_Study text_.
________________________

The artist's perspective: One commentator also asked who gets to define "quality" and how it is measured. I think that's a very good question. Goodness knows we know how jurors can vary in their views about what is 'good art' and what gets juried into a show, so how on earth can we ever hope that Google will be able to tell the difference between very good artists and those who not so wonderful? What it means is that artists who pay attention to refining the presentation of content from their website may do better in response to Google queries than those who are much better artists.

It seems likely that content comes into play if a site can first demonstrate that it has authority. All I can say is I've noticed big jumps in page rank status for this site has it has met and crossed specific thresholds for links and numbers of visitors.

I guess the analogy goes something along the lines of create great content - whether that's text, blog posts, new artwork or daily paintings - and people will sign up to receive updates form your site. Regular updates of your site also indicates that a site is active and lively which Google also likes. Posting daily paintings is a jolly good way of leading people towards your larger paintings, exhibitions and other places where they can find your work for sale.

As your authority increases Google starts to get more interested in the content of that text, those blog posts, and those images of new work and daily paintings.

What are the controversial factors?
  1. Manual Authority/Weight Given to Site Google is occasionally suspected or accused of applying manual manipulation to a domain or page (note that this factor refers specifically to positive ranking manipulation)

________________________

_Exercise tasks_.
- 1) Duplicate the passage on artists and Google ranking between "The artist's perspective: One" and "numbers of visitors.", inclusive.
- 2) In the passage on artists and Google ranking, what do regular updates of a site indicate?

________________________

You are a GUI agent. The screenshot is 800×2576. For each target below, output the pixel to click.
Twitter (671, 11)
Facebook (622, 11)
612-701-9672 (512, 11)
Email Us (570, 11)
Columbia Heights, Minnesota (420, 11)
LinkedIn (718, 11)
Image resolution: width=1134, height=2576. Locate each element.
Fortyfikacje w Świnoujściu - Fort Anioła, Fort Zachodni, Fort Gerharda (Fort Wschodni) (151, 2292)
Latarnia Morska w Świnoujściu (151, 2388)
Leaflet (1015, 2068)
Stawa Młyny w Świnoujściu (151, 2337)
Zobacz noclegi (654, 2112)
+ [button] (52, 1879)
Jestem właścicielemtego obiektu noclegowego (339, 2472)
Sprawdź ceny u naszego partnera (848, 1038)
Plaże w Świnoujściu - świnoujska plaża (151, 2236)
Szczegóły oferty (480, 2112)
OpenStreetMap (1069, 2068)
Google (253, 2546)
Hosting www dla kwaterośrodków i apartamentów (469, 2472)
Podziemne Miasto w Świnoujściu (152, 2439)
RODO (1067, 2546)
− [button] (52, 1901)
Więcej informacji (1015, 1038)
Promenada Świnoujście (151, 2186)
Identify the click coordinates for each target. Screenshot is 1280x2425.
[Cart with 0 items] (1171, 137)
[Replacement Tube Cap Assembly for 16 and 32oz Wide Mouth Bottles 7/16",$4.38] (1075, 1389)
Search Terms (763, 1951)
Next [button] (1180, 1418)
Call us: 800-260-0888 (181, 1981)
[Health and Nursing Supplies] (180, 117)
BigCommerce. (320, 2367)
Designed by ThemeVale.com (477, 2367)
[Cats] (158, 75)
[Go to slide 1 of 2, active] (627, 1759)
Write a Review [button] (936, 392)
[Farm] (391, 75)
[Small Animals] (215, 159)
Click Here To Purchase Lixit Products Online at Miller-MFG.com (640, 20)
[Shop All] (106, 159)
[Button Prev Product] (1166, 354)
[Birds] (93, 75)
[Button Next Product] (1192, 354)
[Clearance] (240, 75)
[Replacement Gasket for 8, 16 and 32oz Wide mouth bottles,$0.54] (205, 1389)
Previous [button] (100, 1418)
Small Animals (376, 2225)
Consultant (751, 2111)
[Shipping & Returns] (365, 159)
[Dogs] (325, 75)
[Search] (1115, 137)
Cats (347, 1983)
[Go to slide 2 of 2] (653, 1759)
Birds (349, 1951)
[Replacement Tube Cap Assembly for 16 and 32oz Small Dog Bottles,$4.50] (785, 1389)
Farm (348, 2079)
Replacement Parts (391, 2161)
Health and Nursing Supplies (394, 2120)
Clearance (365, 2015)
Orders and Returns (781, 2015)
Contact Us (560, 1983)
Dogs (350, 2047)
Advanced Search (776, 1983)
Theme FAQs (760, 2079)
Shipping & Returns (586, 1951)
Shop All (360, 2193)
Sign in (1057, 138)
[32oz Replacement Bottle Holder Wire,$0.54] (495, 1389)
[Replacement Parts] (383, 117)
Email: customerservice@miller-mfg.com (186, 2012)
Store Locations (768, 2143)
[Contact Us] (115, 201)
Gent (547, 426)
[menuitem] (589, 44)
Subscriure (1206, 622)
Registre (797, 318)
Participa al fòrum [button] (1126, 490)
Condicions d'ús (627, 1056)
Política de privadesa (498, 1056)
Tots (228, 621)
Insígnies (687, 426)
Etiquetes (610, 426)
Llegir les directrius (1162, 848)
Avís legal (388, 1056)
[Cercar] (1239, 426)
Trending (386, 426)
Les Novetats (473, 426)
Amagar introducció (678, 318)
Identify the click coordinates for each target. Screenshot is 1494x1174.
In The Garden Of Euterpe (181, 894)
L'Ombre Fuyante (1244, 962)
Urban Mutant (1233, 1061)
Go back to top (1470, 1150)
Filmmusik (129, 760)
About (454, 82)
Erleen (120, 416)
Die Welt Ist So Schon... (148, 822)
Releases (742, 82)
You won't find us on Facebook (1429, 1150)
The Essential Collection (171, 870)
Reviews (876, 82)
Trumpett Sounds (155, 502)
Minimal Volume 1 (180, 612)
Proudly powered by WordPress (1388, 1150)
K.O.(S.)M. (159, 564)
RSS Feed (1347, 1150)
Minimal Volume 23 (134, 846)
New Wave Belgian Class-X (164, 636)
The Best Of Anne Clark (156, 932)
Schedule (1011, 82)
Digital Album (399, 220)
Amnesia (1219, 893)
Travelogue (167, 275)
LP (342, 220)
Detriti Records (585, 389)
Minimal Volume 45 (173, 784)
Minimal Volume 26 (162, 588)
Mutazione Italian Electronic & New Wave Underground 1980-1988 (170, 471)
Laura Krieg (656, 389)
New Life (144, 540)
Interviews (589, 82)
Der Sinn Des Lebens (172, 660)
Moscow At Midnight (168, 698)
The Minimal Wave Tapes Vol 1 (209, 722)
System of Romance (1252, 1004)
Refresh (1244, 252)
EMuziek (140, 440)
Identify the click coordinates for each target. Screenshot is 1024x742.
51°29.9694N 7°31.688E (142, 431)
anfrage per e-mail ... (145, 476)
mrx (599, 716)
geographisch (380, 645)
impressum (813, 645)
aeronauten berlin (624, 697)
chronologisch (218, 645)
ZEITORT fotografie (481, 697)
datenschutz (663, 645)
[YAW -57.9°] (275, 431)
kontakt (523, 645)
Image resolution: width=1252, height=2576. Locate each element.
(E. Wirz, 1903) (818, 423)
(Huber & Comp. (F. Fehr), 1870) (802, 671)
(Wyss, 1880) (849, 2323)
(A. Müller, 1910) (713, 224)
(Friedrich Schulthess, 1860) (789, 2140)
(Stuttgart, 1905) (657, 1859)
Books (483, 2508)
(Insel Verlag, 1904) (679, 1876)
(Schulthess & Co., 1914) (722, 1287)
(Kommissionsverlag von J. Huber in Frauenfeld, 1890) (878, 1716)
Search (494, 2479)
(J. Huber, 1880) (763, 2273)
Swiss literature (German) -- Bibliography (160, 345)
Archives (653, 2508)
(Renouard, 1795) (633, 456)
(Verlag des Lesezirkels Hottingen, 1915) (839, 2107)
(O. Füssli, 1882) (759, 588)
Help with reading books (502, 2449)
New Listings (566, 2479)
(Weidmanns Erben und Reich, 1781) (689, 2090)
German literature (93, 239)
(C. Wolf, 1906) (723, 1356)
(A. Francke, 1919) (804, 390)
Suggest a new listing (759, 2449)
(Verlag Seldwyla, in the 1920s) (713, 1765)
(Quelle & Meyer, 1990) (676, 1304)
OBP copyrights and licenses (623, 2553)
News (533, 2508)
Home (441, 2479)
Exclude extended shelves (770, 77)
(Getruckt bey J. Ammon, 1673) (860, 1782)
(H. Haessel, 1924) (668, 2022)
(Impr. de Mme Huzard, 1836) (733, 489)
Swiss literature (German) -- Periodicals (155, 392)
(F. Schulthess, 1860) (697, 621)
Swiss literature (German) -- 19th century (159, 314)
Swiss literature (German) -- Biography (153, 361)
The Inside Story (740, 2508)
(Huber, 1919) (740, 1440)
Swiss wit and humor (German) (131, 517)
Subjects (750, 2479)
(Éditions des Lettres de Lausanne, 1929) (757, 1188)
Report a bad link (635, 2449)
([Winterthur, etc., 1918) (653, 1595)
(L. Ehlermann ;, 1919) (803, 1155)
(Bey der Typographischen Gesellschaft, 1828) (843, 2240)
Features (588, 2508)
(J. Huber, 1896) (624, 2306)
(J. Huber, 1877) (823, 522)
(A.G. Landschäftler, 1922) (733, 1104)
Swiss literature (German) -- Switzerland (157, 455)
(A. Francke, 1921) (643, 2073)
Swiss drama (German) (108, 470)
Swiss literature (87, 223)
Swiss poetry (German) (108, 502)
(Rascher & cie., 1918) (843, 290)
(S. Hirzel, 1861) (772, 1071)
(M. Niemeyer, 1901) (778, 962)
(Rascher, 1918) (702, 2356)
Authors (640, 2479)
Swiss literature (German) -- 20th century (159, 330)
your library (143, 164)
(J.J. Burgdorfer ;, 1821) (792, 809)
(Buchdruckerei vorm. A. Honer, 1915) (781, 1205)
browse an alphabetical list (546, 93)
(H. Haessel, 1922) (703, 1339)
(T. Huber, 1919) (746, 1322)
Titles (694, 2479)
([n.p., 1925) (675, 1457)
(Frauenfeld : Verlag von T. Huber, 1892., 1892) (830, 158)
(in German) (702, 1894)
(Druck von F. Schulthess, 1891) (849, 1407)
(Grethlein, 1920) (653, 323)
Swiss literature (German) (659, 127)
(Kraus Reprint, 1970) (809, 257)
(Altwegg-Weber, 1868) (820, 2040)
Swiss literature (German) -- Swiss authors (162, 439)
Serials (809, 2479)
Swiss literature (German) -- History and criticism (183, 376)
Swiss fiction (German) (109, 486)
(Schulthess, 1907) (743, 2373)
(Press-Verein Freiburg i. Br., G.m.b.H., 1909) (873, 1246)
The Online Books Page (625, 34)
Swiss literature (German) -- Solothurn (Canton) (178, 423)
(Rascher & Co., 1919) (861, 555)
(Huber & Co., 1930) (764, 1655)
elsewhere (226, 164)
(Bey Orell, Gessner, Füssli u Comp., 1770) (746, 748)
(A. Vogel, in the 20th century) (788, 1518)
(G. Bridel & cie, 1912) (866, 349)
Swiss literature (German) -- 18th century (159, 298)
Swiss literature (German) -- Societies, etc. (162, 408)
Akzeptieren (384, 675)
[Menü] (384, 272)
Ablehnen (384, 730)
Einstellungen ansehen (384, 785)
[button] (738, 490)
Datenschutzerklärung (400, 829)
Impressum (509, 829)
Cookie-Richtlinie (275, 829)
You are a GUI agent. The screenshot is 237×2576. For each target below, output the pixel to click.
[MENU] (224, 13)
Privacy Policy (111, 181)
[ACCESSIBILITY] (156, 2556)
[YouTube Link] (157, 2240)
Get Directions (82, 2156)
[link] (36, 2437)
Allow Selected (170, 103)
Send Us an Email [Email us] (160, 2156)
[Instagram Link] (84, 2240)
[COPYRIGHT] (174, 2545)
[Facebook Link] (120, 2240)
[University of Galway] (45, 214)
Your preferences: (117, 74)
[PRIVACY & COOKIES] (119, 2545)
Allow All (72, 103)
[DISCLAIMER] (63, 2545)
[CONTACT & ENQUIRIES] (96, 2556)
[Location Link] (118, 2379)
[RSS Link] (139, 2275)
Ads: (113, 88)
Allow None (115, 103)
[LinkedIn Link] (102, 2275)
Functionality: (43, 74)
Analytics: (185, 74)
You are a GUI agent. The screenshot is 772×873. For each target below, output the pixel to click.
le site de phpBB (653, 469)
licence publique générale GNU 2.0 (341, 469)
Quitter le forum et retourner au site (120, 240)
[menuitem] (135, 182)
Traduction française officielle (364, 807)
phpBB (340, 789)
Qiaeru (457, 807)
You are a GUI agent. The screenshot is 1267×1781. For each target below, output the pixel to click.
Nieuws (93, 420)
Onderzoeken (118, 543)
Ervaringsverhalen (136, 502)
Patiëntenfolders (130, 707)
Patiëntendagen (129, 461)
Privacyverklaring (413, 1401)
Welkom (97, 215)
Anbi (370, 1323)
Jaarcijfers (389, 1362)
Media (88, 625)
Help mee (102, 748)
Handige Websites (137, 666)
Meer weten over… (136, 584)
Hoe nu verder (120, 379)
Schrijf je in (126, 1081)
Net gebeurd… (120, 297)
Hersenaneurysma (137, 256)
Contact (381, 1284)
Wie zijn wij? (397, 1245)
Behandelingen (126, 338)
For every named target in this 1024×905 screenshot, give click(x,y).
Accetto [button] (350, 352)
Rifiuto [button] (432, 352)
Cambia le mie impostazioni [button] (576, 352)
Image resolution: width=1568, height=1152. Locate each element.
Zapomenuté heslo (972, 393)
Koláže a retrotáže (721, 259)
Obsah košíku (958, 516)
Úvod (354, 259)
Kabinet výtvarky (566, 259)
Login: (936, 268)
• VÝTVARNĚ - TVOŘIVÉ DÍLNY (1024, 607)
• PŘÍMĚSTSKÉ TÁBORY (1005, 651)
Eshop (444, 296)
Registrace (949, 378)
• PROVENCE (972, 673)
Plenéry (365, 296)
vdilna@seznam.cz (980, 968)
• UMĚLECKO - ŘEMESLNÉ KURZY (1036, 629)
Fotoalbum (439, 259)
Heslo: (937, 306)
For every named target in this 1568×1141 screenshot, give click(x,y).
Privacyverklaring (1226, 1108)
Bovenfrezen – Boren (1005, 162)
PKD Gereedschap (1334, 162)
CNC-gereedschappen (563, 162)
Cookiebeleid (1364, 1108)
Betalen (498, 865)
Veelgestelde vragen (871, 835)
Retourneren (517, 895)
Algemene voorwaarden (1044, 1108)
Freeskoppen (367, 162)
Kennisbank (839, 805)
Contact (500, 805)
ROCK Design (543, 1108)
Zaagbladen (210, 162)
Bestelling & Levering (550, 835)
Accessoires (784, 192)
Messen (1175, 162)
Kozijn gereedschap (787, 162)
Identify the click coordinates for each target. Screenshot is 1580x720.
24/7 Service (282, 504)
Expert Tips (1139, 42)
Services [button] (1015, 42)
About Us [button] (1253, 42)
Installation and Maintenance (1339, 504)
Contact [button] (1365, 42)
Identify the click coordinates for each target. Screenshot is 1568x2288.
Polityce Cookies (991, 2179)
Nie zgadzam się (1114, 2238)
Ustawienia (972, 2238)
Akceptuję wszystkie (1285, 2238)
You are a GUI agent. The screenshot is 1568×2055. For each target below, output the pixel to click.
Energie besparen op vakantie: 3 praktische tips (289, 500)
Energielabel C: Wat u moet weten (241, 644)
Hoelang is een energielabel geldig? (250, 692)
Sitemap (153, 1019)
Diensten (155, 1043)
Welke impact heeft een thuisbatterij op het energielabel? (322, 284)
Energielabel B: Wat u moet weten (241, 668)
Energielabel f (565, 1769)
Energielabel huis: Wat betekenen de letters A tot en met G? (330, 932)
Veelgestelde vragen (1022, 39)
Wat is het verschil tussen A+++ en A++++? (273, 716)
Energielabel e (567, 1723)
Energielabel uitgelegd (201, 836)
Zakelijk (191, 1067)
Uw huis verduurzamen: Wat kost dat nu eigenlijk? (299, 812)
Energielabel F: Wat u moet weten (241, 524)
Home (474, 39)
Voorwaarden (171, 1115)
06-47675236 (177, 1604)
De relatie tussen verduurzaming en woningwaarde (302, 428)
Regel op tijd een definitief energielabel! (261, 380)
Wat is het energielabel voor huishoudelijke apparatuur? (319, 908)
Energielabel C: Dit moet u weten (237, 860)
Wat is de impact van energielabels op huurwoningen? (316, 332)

________________________

_Answers to each task_.
- 1)
The artist's perspective: One commentator also asked who gets to define "quality" and how it is measured. I think that's a very good question. Goodness knows we know how jurors can vary in their views about what is 'good art' and what gets juried into a show, so how on earth can we ever hope that Google will be able to tell the difference between very good artists and those who not so wonderful? What it means is that artists who pay attention to refining the presentation of content from their website may do better in response to Google queries than those who are much better artists.

It seems likely that content comes into play if a site can first demonstrate that it has authority. All I can say is I've noticed big jumps in page rank status for this site has it has met and crossed specific thresholds for links and numbers of visitors.

- 2) They indicate that the site is active and lively.